Proximity searching returns results where query terms occur within a certain distance (in order or unordered), using token positions and slop/distance parameters. It’s a flexible cousin of phrase matching that tolerates small gaps, synonyms, or minor reordering.

How It Works (quick)

  • Positions in the index: Store token positions/offsets per field to enable proximity queries.
  • Query types:
    • Exact phrase ("air max 270") → distance 0.
    • Proximity/NEAR (e.g., air NEAR/3 max) → allow ≤3 tokens between.
    • Unordered windows for languages with freer word order.
  • Scoring: Closer distances score higher; blend with BM25/field boosts; cap max gain.
  • Normalization: Handle hyphen/space variants (e.g., gore-tex vs gore tex) and accent folding.

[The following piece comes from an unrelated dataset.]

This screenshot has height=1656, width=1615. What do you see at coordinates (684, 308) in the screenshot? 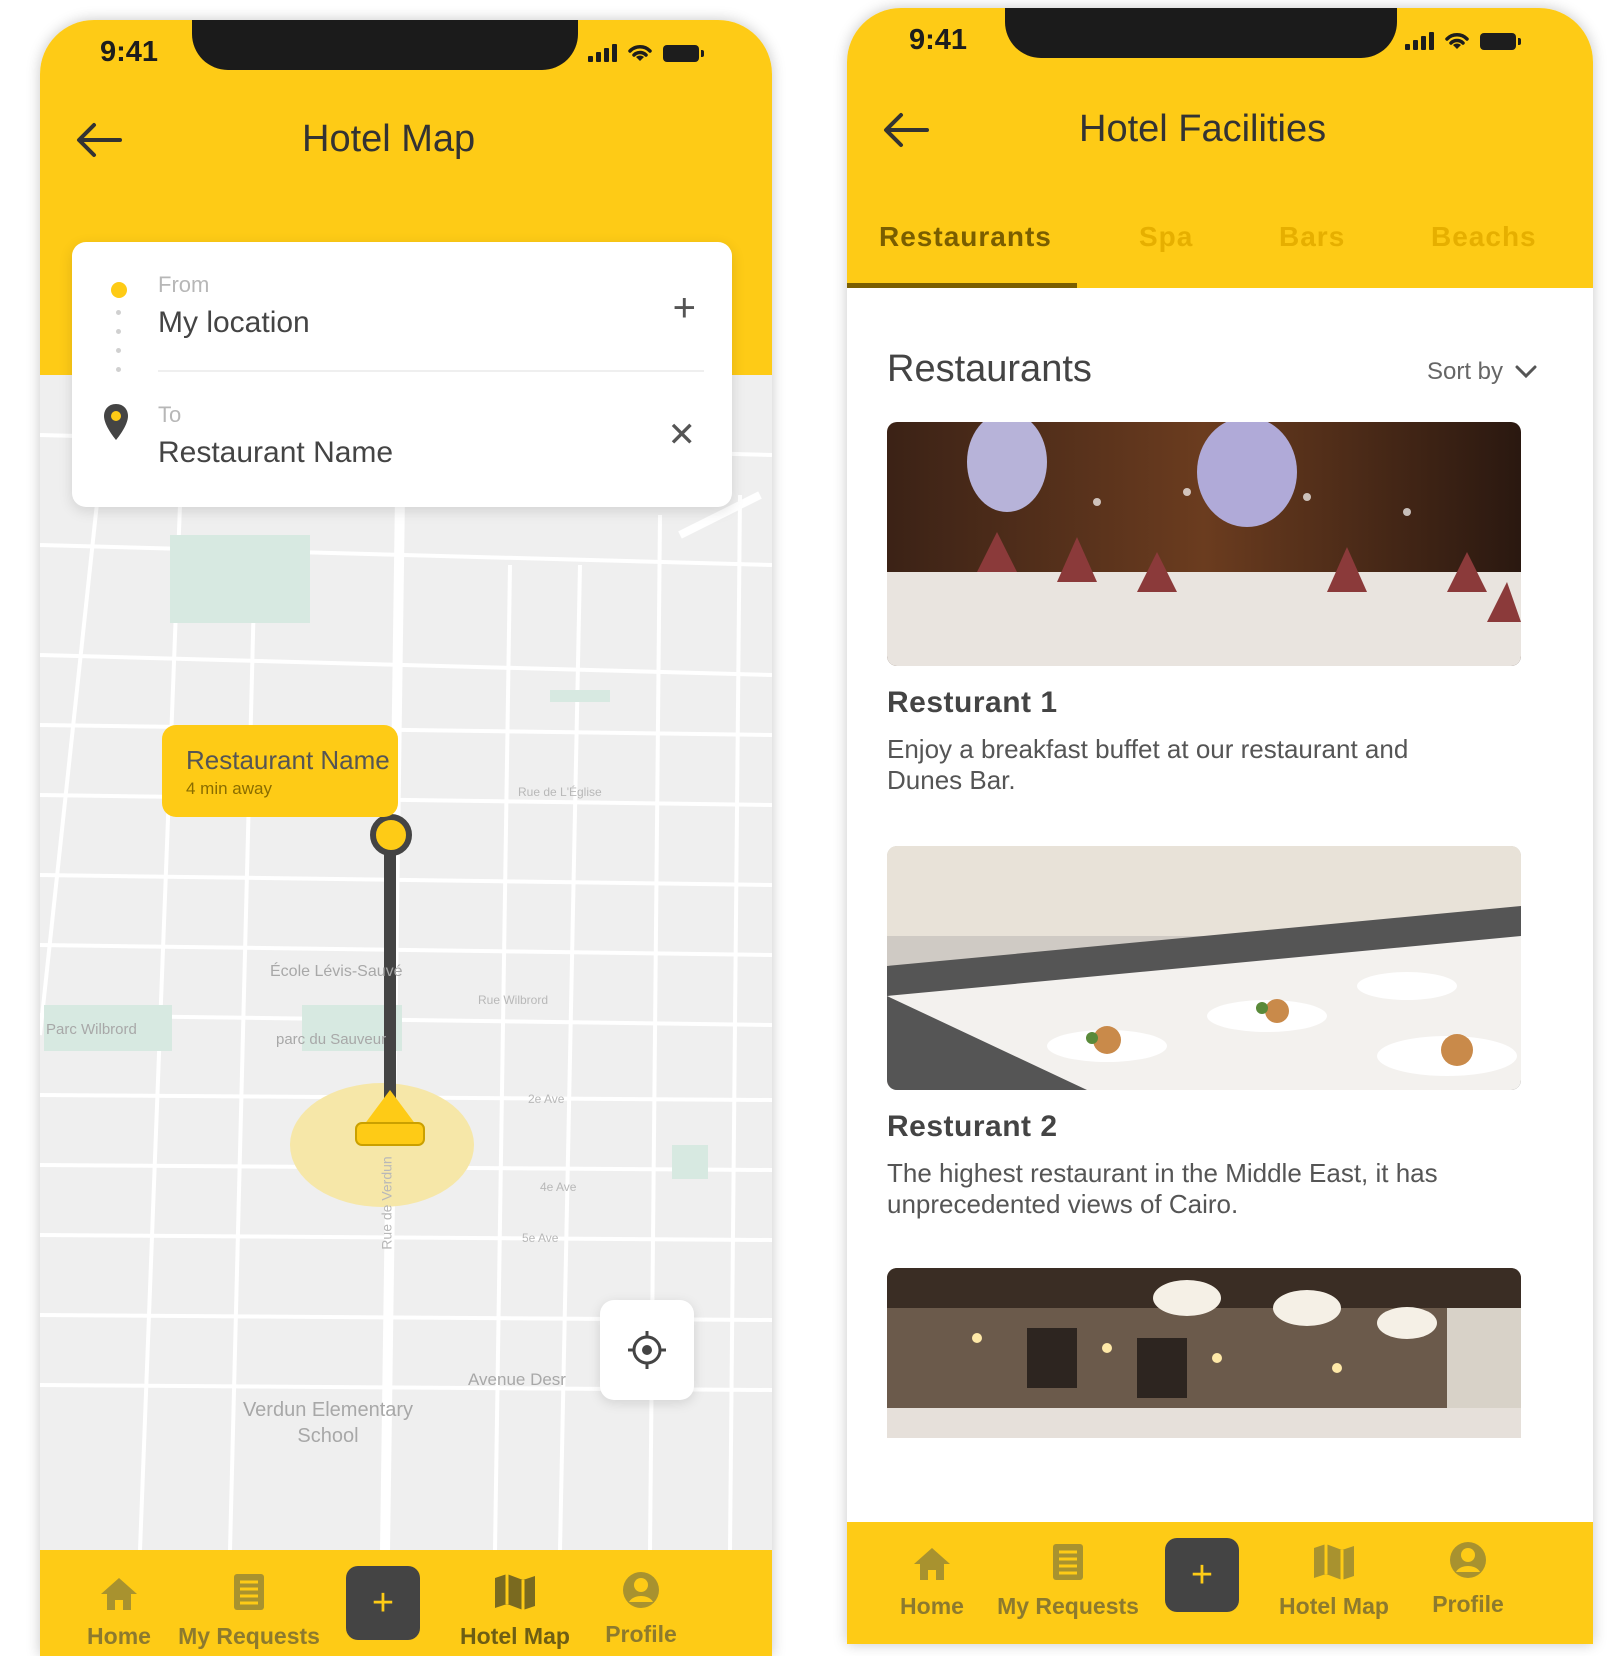
I see `add-stop-button: +` at bounding box center [684, 308].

Why It Matters in E-commerce

  • Model & attribute coherence: Keeps units like “air max,” “merino base layer,” “USB-C fast charger” intact even with adjectives in between.
  • Better snippets: Highlights show tight, meaningful spans, improving CTR.
  • Resilience: Handles extra words, punctuation, or locale word order differences.

Best Practices

  • Start tight: Small windows (NEAR/1–3) for titles; slightly looser for descriptions.
  • Mix with bigrams: Keep bigram fields for speed and ranking stability.
  • Protect exact fields: SKUs/MPNs remain exact—no fuzz/proximity.
  • Category-aware: Stronger proximity boosts in categories where phrases matter (sneakers, electronics).
  • Analytics: Log missed phrase pairs and false positives; tune per locale.

Challenges

  • Over-broad windows admit noise; inconsistent tokenization across languages; extra compute cost on large fields.

Examples

  • Query “gore tex running jacket” → matches GORE-TEX … jacket within 2–3 tokens.
  • Query “air 270 max” (misordered) → unordered proximity window still retrieves the right items.

Summary

Proximity searching keeps meaningful word groups together without being brittle. Use small windows, pair with bigrams, protect exact fields, and tune per category/locale for precision without losing recall.

FAQ

Proximity vs phrase matching?

Phrase requires strict order and adjacency (or tiny slop). Proximity allows a window and optional reordering.

Do I need positions if I have bigrams?

Yes—positions enable flexible windows; bigrams alone can miss valid variations.

What distances are safe?

Titles: 1–3; attributes: 1–4; descriptions: 3–6. Tune with evaluation.